Un monde avec des pommes rondes et des ballons ovales

Crise passagère ou durable pour le rugby à XV ? Edmond Lataillade, Jérôme Thion, Soso Puleoto, Richard Tardits, Robert Rabagny et Benoît Baratchart donnent leur avis mercredi prochain.

En 1974, un espèce d’allumé, agronome de profession, se présentait aux élections présidentielles en même temps que Chaban-Delmas, Giscard d’Estaing, Mitterrand, ou Laguillier. René Dumont se distinguait des autres candidats car il était le seul à se présenter devant les Français en pull… et avec une pomme sur le pupitre.

Le rugby et la politique étaient déjà à cette époque là mes deux grandes passions. Tocard assumé, je remplaçais la qualité par la quantité, disputant parfois trois matches par semaine, le jeudi avec l’université de Paris 1, le dimanche avec le SCUF et parfois le samedi avec des copains en corpo. Une gloutonnerie rugbystique impossible de nos jours où le niveau physique est autrement intense.

Originaire d’un milieu paysan et ancré dans l’idée que la terre nourrirait toujours ses enfants, René Dumont m’avait sidéré en montrant la pomme posée sur le bureau et en annonçant qu’un jour on pourrait se retrouver sur une terre où ce fruit aurait disparu.

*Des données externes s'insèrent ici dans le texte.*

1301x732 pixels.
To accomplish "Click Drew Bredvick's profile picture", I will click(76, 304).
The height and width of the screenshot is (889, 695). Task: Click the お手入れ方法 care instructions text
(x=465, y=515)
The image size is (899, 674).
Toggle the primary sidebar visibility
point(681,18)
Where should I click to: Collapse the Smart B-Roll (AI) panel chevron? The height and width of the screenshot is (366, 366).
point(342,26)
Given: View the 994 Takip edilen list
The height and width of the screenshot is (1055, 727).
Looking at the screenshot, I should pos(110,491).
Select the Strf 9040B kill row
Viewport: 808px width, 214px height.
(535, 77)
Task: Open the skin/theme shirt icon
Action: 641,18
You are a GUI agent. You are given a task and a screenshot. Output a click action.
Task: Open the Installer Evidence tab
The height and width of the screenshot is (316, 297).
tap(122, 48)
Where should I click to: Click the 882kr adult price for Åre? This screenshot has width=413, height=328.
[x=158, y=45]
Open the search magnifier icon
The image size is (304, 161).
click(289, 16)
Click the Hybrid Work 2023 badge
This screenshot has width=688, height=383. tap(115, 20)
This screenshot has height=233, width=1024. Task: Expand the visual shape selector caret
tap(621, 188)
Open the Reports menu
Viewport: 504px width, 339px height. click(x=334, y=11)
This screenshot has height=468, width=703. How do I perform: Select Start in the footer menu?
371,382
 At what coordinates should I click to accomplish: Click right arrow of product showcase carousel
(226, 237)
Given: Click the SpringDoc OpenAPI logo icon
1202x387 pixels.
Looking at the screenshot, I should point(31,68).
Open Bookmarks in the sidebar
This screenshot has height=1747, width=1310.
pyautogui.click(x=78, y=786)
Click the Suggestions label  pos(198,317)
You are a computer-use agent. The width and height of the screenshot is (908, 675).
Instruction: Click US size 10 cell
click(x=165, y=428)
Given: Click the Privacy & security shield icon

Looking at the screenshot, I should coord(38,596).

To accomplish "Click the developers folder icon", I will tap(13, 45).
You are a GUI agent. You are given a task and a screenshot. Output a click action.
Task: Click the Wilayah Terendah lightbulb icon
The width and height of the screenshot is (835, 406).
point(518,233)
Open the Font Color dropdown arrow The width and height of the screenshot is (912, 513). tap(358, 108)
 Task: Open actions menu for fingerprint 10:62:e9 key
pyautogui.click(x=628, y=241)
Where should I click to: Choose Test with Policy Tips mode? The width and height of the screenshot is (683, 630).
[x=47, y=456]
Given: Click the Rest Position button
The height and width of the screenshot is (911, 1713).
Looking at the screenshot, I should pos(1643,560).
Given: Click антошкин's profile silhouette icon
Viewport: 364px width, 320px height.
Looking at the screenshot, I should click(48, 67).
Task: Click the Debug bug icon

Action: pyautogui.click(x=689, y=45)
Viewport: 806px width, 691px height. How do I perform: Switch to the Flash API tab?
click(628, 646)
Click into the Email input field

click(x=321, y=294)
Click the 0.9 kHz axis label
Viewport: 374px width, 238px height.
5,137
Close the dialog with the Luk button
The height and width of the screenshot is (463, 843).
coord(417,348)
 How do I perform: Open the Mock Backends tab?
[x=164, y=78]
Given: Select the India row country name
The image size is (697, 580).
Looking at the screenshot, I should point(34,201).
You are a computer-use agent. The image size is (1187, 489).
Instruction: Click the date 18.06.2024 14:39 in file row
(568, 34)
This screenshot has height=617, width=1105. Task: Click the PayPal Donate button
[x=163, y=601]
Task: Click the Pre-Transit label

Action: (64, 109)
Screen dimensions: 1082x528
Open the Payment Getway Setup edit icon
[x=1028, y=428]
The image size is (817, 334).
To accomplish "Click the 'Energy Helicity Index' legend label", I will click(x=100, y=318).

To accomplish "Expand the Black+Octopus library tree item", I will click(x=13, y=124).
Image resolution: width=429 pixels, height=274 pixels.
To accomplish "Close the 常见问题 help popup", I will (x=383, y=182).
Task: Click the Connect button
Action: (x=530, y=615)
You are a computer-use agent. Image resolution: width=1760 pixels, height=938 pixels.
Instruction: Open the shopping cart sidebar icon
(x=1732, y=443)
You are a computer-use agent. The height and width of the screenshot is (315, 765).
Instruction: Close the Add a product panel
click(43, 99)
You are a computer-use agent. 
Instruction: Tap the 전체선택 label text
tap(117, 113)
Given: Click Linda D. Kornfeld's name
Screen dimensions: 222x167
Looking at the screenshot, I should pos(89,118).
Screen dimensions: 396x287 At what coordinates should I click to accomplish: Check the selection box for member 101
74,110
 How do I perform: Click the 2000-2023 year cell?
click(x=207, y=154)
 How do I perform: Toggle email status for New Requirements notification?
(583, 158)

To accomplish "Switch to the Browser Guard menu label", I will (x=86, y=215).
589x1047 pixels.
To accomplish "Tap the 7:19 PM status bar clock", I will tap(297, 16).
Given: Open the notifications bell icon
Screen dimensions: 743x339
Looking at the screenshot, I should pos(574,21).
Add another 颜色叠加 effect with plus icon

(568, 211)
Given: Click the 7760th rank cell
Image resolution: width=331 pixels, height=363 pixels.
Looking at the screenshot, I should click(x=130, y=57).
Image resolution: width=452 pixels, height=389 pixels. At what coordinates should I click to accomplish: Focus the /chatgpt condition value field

Une idée qui me paraissait ahurissante ainsi qu’à nombre de Français puisque ce précurseur des écologistes n’avait totalisé qu’1,32 % de suffrages. Quarante ans plus tard la prédiction de René Dumont, décédé en 2001, apparaît terriblement d’actualité.

Et comme la vie est une vaste blague, quatre cents matches officiels plus tard, chiffre estimé des rencontres que j’ai dû disputer, puisque j’ai joué jusqu’à trente-neuf ans, me voilà maintenant presque au même âge que René Dumont en 1974.

Le rugby est toujours ma passion, mon emploi du temps actuel est toujours organisé en fonction des matches et, comble du ridicule, j’ai demandé à mon épouse si je pars le premier d’être enterré avec un ballon de rugby. J’espère de toutes mes forces me tromper sur « mon » sport, mais le rugby à XV avec ses contradictions, ses incapacités à se réformer, ses règles qui ne sont plus les mêmes suivant les niveaux… et la concurrence du VII, me semble en grand danger et susceptible de disparaître. C’est pour cette raison que j’ai écrit « Rugby en péril ». Et pour ma descendance, je ne peux que souhaiter un monde avec des pommes rondes et des ballons ovales.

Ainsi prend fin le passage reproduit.